In the latest study, researchers claim that this “key to survival” is now permanently on, but these days most of us are looking for very little food.

This causes us to consume more fatty, sweet and salty foods than we need to produce more fructose.

This, in turn, can lead to conditions that cause brain inflammation and eventually Alzheimer’s disease, according to scientists.

“We believe that the initial fructose-related reduction in brain metabolism in these areas is reversible and should be beneficial,” says Richard Johnson, a nephrologist at the University of Colorado Anschutz Medical Center.

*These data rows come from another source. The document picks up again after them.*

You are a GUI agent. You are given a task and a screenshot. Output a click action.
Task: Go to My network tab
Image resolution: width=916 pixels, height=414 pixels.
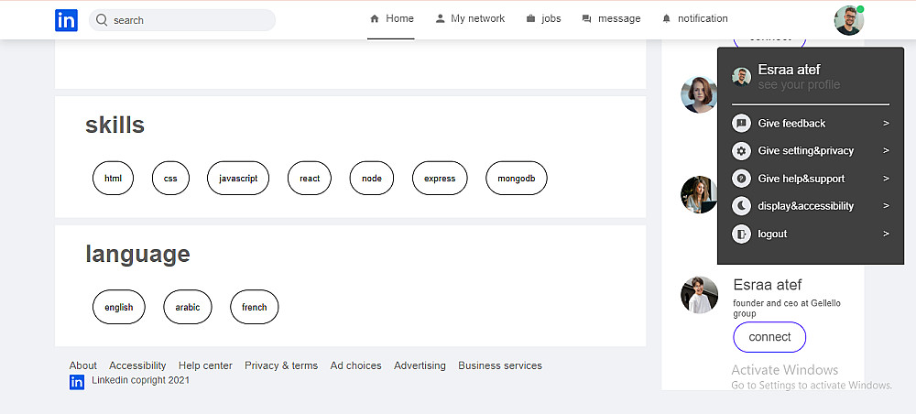[x=470, y=19]
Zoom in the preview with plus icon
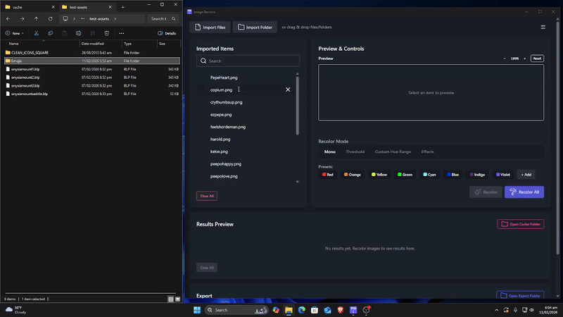The width and height of the screenshot is (563, 317). pyautogui.click(x=525, y=58)
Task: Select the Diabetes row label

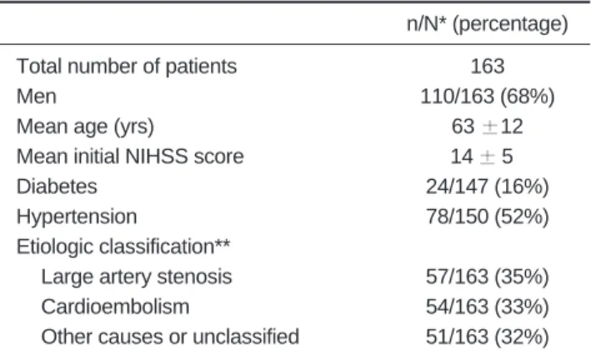Action: pyautogui.click(x=57, y=187)
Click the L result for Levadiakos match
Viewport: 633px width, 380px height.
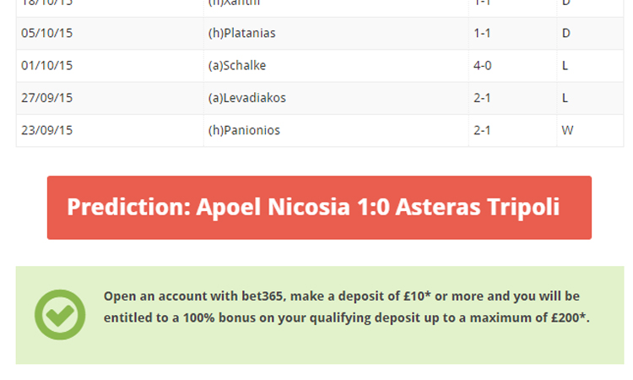tap(590, 98)
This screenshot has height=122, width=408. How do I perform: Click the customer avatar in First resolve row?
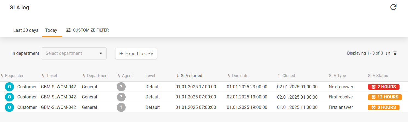9,97
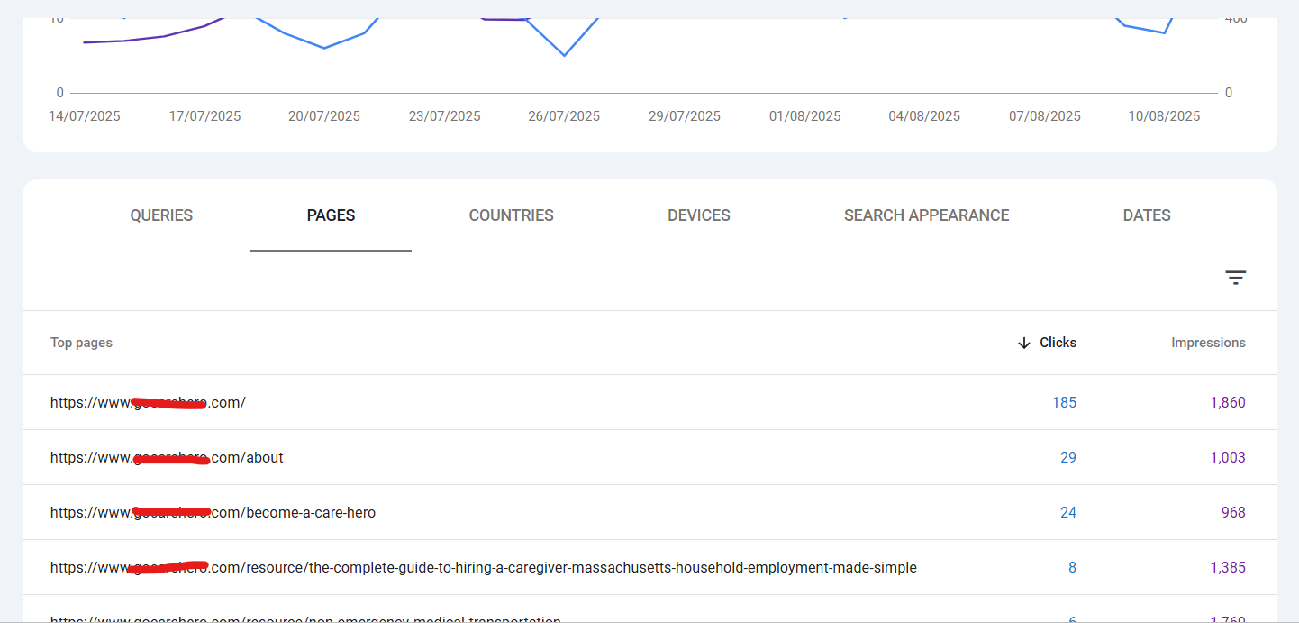Click the Top pages column header
Viewport: 1299px width, 623px height.
(81, 343)
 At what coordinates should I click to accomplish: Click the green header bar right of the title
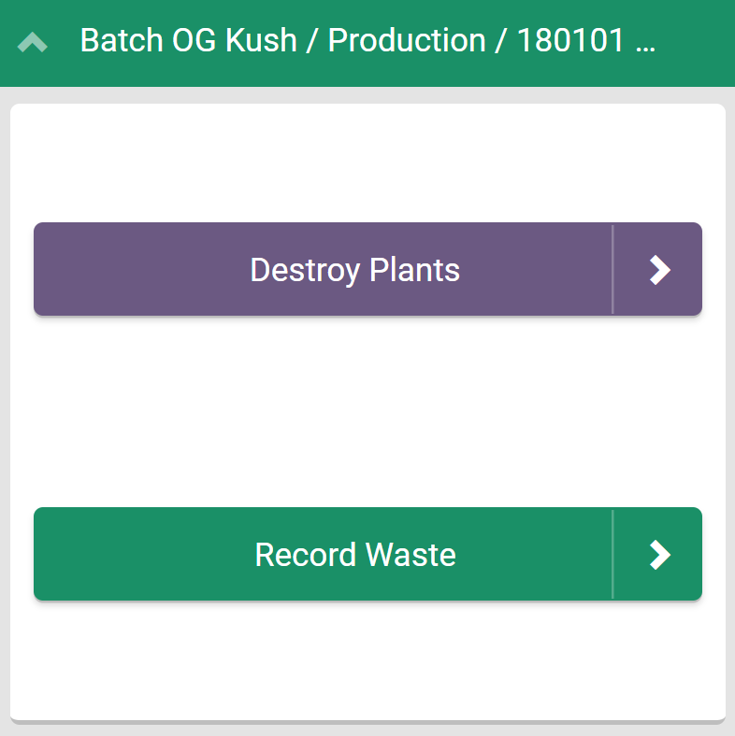pyautogui.click(x=697, y=42)
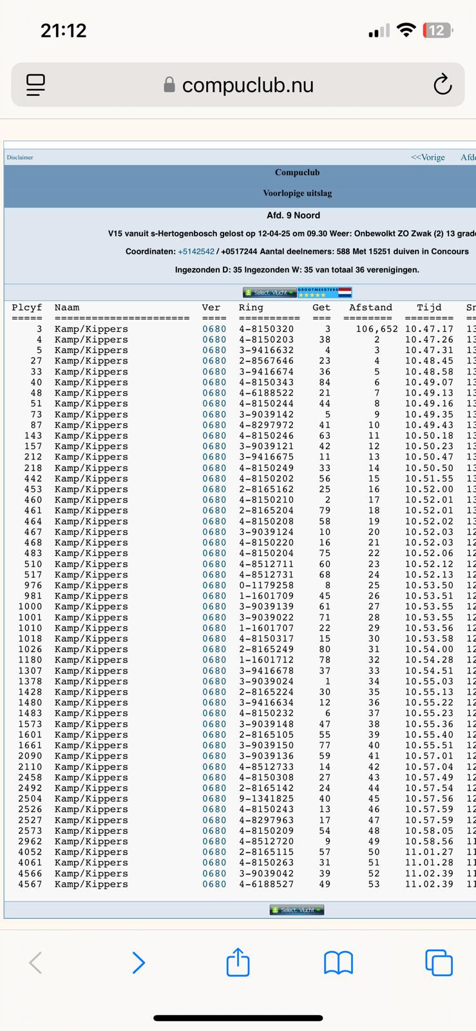Reload the compuclub.nu page
This screenshot has height=1031, width=476.
point(442,84)
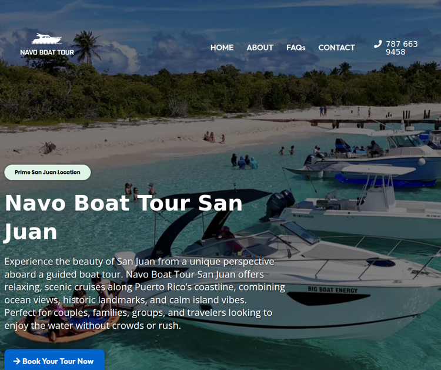Click the wooden pier in the background
This screenshot has width=441, height=370.
pyautogui.click(x=374, y=121)
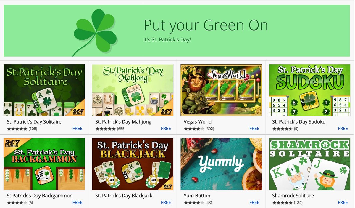This screenshot has height=208, width=355.
Task: Click FREE button for St Patrick's Day Backgammon
Action: [x=78, y=202]
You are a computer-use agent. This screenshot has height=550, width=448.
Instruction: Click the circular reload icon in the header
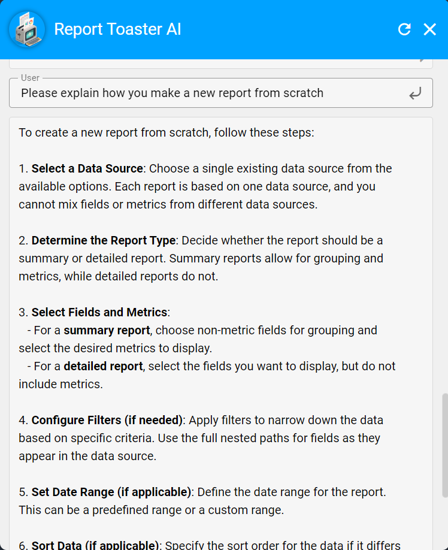(x=405, y=29)
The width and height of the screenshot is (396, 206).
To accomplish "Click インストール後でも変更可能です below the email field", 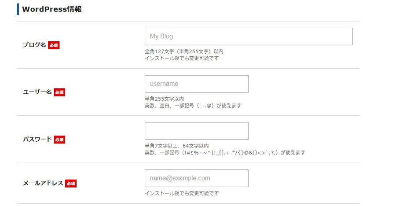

“But the chronic and persistent decline in cerebral metabolism caused by repetitive fructose metabolism leads to progressive brain atrophy and neuronal loss, with all the hallmarks of Alzheimer’s disease.”

This latest study doesn’t include any new lab work, but it does the equally important job of carefully connecting the dots between previous studies, including those linking fructose with survival and Alzheimer’s disease.

Researchers hypothesize that exposure to fructose and its byproduct, intracellular uric acid, causes an accumulation of Alzheimer’s disease-associated proteins.

These effects include decreased blood flow to the cerebral cortex, hippocampus, and thalamus, as well as increased blood flow (associated with food reward cues) around the visual cortex.

One way this happens is through failure of brain cells called astrocytes, which can lead to the buildup of amyloid plaques associated with Alzheimer’s disease.

Researchers also point to links between various risk factors for Alzheimer’s disease (such as alcohol consumption) and fructose production, and are looking at animal studies.

“The study showed that if you keep lab rats on fructose long enough, they get tau and beta-amyloid proteins in their brains, which are the same proteins seen in Alzheimer’s disease,” Johnson says. Number of Alzheimer’s patients.”

The next step is to conduct further testing to determine what role the metabolism of fructose and uric acid plays in the brain and how this may lead to conditions associated with Alzheimer’s disease.

“We argue that Alzheimer’s is about diet,” Johnson says.

“We suggest that both dietary and pharmacological studies be conducted to reduce fructose exposure or block fructose metabolism to determine if there is a potential benefit in preventing, treating or curing this disease.”

Previously Focus He talked about the number 1 factor affecting the formation of Alzheimer’s disease. A new study shows that the biggest risk factor may not be what you think.